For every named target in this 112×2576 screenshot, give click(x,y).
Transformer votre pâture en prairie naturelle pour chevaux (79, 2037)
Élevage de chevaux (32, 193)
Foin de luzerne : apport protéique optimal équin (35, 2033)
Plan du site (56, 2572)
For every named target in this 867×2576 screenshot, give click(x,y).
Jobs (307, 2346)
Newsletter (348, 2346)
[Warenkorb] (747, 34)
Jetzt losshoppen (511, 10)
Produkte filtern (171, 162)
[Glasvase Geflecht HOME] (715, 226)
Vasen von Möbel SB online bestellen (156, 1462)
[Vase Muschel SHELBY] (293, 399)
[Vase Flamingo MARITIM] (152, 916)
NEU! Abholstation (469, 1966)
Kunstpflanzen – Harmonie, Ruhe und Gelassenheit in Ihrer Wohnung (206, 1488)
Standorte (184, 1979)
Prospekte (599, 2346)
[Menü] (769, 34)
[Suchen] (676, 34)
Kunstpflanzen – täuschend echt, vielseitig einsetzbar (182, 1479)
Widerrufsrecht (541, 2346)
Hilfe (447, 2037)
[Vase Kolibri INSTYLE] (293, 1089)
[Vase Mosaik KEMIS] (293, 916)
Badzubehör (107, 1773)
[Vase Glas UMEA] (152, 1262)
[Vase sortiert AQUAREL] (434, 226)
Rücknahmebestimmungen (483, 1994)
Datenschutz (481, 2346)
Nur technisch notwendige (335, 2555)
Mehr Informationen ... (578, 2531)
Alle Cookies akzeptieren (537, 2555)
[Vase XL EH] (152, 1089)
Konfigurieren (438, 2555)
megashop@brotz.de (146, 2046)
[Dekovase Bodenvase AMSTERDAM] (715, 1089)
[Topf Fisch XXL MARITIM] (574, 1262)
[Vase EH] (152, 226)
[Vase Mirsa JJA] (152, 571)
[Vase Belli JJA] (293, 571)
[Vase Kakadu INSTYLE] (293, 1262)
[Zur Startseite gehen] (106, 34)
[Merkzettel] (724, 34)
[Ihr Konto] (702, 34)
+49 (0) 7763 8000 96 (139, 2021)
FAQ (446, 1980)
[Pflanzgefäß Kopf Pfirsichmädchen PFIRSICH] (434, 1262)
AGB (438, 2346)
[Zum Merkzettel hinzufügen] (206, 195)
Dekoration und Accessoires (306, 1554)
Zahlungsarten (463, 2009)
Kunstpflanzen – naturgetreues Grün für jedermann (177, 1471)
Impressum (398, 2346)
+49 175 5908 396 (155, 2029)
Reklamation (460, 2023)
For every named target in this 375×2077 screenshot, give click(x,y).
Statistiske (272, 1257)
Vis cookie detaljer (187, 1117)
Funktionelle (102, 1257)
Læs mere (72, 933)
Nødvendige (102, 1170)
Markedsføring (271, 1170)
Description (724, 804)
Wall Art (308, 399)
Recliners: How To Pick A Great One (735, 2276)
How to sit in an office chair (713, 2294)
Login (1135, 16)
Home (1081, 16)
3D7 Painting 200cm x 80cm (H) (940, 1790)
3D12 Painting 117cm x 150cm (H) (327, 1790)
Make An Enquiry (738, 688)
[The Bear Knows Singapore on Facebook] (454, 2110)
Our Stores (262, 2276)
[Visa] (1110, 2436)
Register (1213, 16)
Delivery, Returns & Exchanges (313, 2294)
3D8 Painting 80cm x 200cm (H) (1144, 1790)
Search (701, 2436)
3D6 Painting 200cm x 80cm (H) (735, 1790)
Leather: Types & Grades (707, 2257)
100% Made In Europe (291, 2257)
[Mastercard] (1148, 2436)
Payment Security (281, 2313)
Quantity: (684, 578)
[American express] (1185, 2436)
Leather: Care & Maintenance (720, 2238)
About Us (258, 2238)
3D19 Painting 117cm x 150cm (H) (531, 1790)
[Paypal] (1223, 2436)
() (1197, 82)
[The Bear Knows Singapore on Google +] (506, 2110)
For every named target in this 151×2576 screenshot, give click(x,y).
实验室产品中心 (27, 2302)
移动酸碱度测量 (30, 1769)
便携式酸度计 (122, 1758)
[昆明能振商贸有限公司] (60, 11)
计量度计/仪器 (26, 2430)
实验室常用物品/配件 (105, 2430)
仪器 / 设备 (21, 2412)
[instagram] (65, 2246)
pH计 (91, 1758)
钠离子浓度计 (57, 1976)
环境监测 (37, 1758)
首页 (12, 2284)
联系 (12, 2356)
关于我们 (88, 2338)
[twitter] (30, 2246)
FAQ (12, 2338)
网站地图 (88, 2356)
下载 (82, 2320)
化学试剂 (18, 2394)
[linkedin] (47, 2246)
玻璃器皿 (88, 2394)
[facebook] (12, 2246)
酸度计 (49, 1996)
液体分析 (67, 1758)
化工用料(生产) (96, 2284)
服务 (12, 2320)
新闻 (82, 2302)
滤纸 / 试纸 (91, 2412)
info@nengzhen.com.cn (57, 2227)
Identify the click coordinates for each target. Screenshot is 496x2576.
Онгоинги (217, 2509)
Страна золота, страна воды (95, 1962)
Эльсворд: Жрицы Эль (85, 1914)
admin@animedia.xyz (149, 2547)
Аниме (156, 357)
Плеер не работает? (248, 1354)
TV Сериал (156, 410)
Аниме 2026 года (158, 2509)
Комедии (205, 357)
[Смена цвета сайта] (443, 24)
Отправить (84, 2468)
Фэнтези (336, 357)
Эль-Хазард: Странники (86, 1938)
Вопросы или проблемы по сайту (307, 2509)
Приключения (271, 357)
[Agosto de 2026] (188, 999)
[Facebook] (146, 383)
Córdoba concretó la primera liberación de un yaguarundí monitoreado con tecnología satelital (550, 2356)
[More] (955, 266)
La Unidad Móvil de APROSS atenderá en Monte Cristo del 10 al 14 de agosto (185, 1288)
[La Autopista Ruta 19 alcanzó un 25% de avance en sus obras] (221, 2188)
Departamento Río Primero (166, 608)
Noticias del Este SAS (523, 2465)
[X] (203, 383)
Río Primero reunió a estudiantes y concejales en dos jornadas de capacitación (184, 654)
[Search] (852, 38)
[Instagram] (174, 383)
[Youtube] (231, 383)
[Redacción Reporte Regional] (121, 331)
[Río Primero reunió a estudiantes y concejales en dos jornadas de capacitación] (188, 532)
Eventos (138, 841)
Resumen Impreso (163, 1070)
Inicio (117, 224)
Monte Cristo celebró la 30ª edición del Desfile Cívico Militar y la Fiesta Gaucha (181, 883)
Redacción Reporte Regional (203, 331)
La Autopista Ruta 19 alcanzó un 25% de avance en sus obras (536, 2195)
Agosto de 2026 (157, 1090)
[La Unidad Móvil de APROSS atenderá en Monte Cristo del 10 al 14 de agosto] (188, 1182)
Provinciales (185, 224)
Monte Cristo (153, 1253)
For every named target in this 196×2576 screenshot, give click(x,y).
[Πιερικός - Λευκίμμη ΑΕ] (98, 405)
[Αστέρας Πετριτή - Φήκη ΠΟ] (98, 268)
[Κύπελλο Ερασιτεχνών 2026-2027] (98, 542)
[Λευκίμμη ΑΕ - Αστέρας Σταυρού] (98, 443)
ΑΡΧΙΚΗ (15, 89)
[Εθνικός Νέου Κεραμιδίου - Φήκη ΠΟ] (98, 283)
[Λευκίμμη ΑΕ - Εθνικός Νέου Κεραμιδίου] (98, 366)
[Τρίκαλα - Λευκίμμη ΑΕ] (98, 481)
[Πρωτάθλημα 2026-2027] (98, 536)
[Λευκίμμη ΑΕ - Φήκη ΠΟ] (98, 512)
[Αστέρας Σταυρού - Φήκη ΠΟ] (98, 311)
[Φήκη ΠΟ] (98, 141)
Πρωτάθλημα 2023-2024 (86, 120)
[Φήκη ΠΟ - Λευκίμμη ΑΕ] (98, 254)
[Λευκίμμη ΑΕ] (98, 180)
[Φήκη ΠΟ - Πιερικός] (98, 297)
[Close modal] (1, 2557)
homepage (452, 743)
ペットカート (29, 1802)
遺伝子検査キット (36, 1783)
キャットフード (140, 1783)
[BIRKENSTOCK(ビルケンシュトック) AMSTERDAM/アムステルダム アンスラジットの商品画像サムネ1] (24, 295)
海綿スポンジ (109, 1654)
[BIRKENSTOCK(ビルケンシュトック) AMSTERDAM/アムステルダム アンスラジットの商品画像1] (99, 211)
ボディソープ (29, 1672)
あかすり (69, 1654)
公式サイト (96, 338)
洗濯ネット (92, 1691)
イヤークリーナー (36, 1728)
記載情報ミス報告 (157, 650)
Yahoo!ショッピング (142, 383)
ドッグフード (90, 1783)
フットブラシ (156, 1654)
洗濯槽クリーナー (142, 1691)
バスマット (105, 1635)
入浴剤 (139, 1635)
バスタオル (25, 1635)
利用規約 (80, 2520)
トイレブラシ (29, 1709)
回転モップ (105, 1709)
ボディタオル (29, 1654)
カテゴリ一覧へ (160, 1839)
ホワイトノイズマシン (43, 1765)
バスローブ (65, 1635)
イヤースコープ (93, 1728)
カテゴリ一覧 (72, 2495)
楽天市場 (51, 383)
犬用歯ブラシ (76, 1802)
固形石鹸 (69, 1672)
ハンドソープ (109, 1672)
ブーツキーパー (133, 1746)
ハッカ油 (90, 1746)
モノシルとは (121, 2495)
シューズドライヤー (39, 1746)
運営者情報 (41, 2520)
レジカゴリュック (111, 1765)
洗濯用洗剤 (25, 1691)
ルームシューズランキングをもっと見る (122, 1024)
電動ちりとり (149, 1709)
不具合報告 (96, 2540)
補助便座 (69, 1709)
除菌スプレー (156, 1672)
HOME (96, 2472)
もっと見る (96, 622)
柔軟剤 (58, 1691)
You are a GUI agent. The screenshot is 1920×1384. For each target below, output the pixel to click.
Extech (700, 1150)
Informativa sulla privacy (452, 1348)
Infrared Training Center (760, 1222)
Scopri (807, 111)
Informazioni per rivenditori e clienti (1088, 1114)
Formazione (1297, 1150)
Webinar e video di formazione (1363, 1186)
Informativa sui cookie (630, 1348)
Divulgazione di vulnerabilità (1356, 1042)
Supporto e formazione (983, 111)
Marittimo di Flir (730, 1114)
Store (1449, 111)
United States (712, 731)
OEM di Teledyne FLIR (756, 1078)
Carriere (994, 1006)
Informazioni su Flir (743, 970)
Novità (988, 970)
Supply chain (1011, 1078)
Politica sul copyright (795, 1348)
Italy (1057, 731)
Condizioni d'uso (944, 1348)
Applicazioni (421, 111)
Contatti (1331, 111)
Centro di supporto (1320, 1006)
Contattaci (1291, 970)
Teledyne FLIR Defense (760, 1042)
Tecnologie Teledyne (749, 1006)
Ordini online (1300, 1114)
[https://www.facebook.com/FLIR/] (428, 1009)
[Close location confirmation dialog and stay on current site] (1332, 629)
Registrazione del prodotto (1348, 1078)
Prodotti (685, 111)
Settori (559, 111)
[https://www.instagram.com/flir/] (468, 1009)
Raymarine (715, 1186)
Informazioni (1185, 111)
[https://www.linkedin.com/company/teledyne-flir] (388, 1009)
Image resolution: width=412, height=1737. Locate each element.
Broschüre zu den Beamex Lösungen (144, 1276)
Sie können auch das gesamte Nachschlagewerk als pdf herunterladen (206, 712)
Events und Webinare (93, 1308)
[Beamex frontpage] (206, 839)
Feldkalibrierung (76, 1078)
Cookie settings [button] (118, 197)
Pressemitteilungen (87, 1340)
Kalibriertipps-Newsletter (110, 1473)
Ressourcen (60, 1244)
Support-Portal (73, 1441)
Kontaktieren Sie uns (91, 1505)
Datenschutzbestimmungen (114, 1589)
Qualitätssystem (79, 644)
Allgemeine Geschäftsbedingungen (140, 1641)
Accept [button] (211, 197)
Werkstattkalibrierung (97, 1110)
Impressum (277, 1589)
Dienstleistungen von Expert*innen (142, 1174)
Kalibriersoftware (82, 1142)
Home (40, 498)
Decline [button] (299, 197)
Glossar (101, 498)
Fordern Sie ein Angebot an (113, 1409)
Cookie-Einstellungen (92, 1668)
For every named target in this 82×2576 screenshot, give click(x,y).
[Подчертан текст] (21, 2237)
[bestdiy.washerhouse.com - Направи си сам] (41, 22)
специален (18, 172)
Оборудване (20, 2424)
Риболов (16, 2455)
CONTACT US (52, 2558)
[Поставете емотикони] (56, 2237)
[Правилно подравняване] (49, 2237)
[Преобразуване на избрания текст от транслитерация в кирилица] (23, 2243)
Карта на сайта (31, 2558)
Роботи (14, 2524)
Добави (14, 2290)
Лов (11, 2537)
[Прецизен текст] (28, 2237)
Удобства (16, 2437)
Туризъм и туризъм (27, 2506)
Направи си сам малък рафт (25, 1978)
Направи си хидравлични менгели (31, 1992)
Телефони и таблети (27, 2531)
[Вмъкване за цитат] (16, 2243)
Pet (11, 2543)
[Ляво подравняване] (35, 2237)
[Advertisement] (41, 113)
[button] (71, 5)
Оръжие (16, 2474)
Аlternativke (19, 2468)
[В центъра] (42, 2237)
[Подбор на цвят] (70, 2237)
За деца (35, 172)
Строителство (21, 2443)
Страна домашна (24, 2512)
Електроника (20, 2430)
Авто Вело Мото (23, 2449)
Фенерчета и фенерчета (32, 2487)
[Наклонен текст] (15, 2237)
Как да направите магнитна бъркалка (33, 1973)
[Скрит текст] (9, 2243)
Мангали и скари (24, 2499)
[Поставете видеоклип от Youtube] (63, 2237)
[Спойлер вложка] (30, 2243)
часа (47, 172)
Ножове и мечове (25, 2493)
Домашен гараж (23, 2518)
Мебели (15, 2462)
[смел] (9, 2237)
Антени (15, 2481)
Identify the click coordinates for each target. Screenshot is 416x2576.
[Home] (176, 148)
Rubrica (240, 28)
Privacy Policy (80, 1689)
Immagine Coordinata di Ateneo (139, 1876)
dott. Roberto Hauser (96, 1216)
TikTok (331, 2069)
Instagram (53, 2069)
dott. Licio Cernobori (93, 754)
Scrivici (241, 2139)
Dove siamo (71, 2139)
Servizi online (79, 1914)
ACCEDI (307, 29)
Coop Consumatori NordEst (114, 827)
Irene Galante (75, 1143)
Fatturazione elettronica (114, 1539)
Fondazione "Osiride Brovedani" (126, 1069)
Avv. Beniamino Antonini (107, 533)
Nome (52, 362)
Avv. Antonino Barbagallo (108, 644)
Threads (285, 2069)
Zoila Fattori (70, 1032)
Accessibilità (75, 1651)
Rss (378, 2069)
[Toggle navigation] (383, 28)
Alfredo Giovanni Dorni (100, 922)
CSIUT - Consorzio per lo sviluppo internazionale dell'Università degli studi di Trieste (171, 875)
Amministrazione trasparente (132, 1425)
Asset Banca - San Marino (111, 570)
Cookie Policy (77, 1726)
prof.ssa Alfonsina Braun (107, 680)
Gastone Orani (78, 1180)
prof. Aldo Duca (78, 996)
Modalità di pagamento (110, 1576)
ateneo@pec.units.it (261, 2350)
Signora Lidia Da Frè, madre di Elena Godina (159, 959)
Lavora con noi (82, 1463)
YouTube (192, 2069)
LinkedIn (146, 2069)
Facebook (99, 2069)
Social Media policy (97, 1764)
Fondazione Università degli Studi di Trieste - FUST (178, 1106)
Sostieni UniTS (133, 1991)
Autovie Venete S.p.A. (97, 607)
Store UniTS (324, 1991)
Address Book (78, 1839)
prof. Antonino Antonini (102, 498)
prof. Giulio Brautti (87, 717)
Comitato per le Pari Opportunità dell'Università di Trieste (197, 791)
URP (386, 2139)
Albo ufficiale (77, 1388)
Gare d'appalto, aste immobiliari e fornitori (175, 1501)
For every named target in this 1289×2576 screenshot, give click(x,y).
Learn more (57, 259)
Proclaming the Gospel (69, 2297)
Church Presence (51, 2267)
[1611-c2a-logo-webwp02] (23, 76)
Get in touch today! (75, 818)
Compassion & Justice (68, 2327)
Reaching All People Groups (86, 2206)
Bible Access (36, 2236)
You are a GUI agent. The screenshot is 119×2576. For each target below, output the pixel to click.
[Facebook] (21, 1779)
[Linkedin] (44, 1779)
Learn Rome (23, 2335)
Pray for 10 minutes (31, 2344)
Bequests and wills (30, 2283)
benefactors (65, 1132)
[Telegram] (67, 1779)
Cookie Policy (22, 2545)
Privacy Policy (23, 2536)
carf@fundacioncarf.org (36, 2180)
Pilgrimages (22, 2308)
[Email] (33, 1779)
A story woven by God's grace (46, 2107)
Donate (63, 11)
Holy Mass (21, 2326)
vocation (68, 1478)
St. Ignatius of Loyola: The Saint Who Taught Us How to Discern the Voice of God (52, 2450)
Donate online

__What you are asked to do__
Everything above from the line containing "специален (18, 172)" down to the line containing "Туризъм и туризъм (27, 2506)" should be copied exactly, both end lines included, and nothing else.

__Exercise output__
специален (18, 172)
Оборудване (20, 2424)
Риболов (16, 2455)
CONTACT US (52, 2558)
[Поставете емотикони] (56, 2237)
[Правилно подравняване] (49, 2237)
[Преобразуване на избрания текст от транслитерация в кирилица] (23, 2243)
Карта на сайта (31, 2558)
Роботи (14, 2524)
Добави (14, 2290)
Лов (11, 2537)
[Прецизен текст] (28, 2237)
Удобства (16, 2437)
Туризъм и туризъм (27, 2506)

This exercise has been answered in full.